Heb je echt niet het gevoel dat je iets gemist hebt, wanneer je ziet bij welke mooie clubs de meeste Rode Duivels vandaag spelen?

VANDEN BORRE: ‘Ik heb met Anderlecht gespeeld, was actief op het WK, wat is dan het probleem? Het probleem in het leven is dat men altijd meer wil. Men mag me een beetje gek vinden, maar ik heb vaak nagedacht over mijn situatie. Ik kom uit Anderlecht en ik ben toch goed terechtgekomen. Dat was destijds bijna onmogelijk. Als je vroeger naar RSCA trok, was het vooral om geen stommiteiten op straat uit te halen.’

Toch heb je die begaan.

VANDEN BORRE: ‘Ja, maar minder dan anderen.’

Doe je nooit aan zelfkritiek?

VANDEN BORRE: ‘Ik heb nooit spijt van wat ik gedaan heb en ik aanvaard de gevolgen van wat is gebeurd. Heb je me ooit al horen opscheppen dat ik de beste was van mijn generatie? Nooit! Ik ben tevreden met wat ik tot nu toe heb meegemaakt. Het had slechter kunnen lopen. Van de spelers die ik indertijd op Neerpede gekend heb, waren er die veel beter waren dan ik en die zelfs nooit UEFA-junior zijn geworden. Anderen zijn jong vertrokken naar Europese topclubs, maar vandaag staan ze nergens. We willen het allemaal zo graag, maar niet iedereen kan bij Real Madrid voetballen.’ (lacht)

Wat men je wel nageeft, is dat je keihard gewerkt hebt om terug te keren. Maar twee jaar later lijkt het alsof je nog eens helemaal opnieuw moet beginnen, weer van nul af aan.

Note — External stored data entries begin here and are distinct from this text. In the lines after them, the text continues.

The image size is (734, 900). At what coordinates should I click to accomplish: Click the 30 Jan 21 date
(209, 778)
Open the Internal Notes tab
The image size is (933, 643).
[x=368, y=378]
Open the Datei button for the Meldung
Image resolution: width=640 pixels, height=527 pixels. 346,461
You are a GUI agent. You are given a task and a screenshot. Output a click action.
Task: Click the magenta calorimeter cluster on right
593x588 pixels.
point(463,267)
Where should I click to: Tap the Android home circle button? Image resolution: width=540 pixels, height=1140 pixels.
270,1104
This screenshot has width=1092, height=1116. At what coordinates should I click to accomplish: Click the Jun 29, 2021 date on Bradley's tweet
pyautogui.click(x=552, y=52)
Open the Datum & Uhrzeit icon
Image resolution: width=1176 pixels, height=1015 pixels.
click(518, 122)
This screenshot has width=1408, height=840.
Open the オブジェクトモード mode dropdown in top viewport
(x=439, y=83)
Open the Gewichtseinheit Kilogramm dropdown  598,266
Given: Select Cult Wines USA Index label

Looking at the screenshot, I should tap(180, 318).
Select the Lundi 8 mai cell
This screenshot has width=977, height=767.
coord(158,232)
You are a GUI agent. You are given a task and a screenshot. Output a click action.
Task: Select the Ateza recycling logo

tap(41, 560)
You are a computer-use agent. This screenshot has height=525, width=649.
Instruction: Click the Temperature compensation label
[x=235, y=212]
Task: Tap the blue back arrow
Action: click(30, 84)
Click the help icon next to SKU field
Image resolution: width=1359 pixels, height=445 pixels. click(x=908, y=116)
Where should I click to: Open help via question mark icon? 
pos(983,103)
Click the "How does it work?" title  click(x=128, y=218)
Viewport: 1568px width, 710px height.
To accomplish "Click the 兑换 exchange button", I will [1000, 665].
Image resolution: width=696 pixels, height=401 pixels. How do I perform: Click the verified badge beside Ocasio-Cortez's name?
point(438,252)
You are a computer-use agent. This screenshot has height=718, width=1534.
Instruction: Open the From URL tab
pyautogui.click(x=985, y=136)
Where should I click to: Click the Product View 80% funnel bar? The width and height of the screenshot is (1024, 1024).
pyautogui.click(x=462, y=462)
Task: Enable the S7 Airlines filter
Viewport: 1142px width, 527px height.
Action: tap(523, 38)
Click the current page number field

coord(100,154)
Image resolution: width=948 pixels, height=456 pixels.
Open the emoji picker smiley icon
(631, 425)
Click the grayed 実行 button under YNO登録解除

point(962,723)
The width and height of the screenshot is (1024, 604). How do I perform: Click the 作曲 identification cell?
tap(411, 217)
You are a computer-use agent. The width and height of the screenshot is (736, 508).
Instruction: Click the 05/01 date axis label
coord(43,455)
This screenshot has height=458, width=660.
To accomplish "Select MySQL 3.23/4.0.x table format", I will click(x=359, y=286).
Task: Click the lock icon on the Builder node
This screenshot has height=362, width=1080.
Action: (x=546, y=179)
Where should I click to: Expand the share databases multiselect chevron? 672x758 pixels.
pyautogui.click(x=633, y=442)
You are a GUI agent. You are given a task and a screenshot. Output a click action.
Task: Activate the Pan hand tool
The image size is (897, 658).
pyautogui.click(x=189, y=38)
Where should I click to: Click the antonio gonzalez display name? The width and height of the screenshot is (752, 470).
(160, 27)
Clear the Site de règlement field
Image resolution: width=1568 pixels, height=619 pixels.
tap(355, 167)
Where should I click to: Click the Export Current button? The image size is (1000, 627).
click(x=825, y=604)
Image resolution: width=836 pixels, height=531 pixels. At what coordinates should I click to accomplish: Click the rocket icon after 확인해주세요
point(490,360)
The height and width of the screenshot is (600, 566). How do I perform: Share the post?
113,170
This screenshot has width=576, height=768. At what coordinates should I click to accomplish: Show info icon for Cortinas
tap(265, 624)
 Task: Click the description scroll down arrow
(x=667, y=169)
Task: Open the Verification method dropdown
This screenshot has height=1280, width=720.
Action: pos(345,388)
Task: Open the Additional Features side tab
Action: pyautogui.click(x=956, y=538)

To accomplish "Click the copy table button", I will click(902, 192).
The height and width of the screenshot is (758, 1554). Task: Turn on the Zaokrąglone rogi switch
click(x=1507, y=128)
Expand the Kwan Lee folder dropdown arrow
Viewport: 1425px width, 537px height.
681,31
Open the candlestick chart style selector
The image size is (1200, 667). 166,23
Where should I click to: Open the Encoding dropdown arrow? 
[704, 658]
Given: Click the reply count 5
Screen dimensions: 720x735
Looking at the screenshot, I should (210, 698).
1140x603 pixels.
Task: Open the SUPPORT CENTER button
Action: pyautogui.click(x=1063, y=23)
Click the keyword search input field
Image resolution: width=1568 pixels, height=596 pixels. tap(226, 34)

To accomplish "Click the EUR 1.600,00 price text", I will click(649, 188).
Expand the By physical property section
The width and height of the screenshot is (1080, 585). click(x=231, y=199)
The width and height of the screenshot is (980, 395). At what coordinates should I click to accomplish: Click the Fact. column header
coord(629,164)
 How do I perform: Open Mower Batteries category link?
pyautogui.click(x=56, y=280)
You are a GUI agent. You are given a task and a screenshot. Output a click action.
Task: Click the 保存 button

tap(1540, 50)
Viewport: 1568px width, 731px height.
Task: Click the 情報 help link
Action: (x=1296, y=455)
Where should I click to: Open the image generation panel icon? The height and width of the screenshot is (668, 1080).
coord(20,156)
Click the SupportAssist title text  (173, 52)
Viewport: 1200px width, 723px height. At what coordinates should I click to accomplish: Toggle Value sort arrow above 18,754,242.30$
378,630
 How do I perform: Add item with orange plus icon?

VANDEN BORRE: ‘Jullie denken dat ik verloren of afgeschreven ben voor het topvoetbal. Voor ik bij Genk stopte, hadden ze me een nieuw contractvoorstel gedaan, maar ik ben het die beslist heeft dat het afgelopen was. Het gevolg? Ik zat anderhalf jaar zonder club. Maar zelfs in die donkere dagen was ik ervan overtuigd dat ik naar het WK zou kunnen. Ik ken mijn lichaam, ik weet wat ik nodig heb om in vorm te raken. Toen ik aan een aantal vrienden een jaar voor het WK vertelde dat ik mee zou gaan, lachten ze me vierkant uit. En toch was ik daar.’

Jouw aanpak is wel een erg riskante manier om een carrière uit te bouwen.

VANDEN BORRE: ‘Ik houd van risico’s. Sommigen zoeken stabiliteit, anderen niet. We zijn toch allemaal verschillend?’

Na je comeback kreeg je imago een flinke oppoetsbeurt. Je optreden in de pers eind augustus heeft dat allemaal kapotgemaakt.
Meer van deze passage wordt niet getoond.